“I take thee, camping, as my lawfully wedded hobby. For richer, or poorer, for better or worse, in sickness and in health, and until heavy rains do us part.”
Yes, some of the best days of our lives involved camping, as well as some days you’d like to forget. This will begin a series on some of those memorable days gone by.
Nancy and I decided that camping might be a fun family activity soon after we married. One day, with Baby Angelin, in our arms, we went to Sears and bought a tent, a two-person sleeping bag, a Coleman stove and a Coleman lantern. Naturally, we charged it to Sears, the only credit we had at the time. We paid on that tent purchase and other early Sears charges for 40 years after we were married.
Our new camping shelter was advertised as a 7-man tent. Maybe 7 pigmies, but not 7 adults. Once set up, our tent would comfortably sleep two adults, and maybe two children under 12, or a playpen and no kids under 12. The tent was made of a heavy canvas and was easily portable – if you had two mules. Still, it would do for us in the early going.
Soon after our purchase, we went camping with our good friends, Pam and Ray Pruitt. We chose a primitive campground at Smith Mountain Lake for some unknown reason. We were late arriving and had to prowl through this mountainside campground after dark with a flashlight, looking for Pam and Ray and calling out their names. We finally found their site, after waking half the campers. If we slept at all that night, with Angelin crawling over and around us and exploring every inch of our 7-man rural abode, it wasn’t much.

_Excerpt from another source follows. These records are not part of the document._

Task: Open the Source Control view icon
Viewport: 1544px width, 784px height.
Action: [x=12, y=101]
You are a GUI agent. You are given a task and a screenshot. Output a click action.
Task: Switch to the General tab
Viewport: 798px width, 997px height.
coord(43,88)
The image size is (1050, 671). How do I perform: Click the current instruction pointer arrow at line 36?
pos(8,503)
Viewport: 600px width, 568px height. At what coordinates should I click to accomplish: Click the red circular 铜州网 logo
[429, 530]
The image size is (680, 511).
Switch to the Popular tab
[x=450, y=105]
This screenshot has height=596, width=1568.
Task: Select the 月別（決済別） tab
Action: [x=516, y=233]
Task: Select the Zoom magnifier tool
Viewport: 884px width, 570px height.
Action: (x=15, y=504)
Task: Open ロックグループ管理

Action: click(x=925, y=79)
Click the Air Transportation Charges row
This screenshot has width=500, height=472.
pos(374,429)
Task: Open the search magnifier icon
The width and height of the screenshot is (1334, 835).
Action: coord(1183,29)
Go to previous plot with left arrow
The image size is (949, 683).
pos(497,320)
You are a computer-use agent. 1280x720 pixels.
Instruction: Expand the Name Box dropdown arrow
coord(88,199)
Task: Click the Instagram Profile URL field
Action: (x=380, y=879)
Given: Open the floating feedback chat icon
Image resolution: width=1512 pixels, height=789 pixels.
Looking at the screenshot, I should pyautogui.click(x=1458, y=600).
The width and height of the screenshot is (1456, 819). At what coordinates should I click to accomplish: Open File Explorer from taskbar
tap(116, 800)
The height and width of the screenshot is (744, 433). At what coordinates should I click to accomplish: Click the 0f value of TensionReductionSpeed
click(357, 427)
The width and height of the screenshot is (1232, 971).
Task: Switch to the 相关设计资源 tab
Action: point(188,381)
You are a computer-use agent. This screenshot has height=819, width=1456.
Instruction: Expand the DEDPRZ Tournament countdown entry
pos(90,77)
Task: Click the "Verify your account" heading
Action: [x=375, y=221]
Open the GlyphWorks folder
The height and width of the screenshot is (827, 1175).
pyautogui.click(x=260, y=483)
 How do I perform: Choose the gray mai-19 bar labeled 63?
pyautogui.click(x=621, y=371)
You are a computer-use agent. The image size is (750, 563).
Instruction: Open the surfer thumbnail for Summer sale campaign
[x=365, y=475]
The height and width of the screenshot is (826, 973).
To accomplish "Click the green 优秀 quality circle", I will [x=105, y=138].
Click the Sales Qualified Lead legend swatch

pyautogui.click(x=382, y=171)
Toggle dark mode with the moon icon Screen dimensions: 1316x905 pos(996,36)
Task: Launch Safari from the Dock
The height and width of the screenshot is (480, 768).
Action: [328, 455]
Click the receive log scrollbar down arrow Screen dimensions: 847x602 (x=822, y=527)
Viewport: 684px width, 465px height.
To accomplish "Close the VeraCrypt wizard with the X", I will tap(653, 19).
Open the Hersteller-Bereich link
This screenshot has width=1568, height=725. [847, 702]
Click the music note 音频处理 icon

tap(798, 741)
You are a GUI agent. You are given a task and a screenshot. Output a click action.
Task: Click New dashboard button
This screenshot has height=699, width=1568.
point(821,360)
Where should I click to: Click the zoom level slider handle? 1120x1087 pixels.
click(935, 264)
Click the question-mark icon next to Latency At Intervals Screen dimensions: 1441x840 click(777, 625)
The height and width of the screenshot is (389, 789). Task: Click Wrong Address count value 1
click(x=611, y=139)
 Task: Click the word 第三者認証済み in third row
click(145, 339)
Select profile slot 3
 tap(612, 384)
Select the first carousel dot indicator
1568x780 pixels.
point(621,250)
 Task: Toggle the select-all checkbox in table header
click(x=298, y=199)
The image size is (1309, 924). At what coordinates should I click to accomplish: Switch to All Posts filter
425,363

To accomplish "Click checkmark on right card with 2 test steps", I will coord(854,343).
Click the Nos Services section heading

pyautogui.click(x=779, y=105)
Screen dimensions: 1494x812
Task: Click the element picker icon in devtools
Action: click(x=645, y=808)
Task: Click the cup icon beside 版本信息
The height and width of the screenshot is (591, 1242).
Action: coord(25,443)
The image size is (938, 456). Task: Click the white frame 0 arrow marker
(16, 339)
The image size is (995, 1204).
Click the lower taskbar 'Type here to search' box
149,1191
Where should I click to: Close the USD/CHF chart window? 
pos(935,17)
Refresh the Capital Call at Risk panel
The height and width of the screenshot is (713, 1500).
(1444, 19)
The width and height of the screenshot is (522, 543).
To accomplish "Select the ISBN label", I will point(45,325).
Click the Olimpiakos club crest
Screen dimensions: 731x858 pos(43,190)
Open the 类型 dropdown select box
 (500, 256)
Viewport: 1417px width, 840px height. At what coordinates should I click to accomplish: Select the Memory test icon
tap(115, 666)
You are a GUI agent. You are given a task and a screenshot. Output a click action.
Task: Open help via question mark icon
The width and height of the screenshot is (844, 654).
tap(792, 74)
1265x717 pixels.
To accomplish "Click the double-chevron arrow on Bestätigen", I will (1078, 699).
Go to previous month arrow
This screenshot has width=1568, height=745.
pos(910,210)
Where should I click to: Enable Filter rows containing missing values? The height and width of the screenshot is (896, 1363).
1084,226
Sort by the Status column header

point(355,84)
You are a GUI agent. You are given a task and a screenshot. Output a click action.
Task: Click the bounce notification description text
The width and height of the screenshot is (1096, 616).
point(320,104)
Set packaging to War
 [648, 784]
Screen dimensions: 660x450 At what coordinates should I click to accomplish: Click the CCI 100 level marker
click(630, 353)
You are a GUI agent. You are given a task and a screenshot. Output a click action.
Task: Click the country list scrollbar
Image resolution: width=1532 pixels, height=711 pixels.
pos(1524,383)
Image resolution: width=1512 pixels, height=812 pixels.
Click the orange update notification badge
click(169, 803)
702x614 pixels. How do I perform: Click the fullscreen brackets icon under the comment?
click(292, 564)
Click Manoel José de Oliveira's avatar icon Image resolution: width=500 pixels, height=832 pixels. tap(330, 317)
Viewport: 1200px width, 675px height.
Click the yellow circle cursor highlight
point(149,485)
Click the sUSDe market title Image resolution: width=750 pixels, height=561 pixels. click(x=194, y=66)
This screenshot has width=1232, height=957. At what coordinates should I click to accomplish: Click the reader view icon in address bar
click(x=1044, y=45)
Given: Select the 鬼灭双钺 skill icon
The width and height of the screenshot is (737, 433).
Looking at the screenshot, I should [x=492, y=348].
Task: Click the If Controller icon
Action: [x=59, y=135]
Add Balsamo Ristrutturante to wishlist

The next morning, I learned to eat medium rare bacon that had been sauteed on our new Coleman stove. We also ate the few eggs that were not been permanently stuck to the bottom of an aluminum frying pan. The cantaloupe was good, though. We also discovered on that first camping trip that chiggers are especially attracted to 7-man tents and Coleman stoves. It would be a while before we camped again.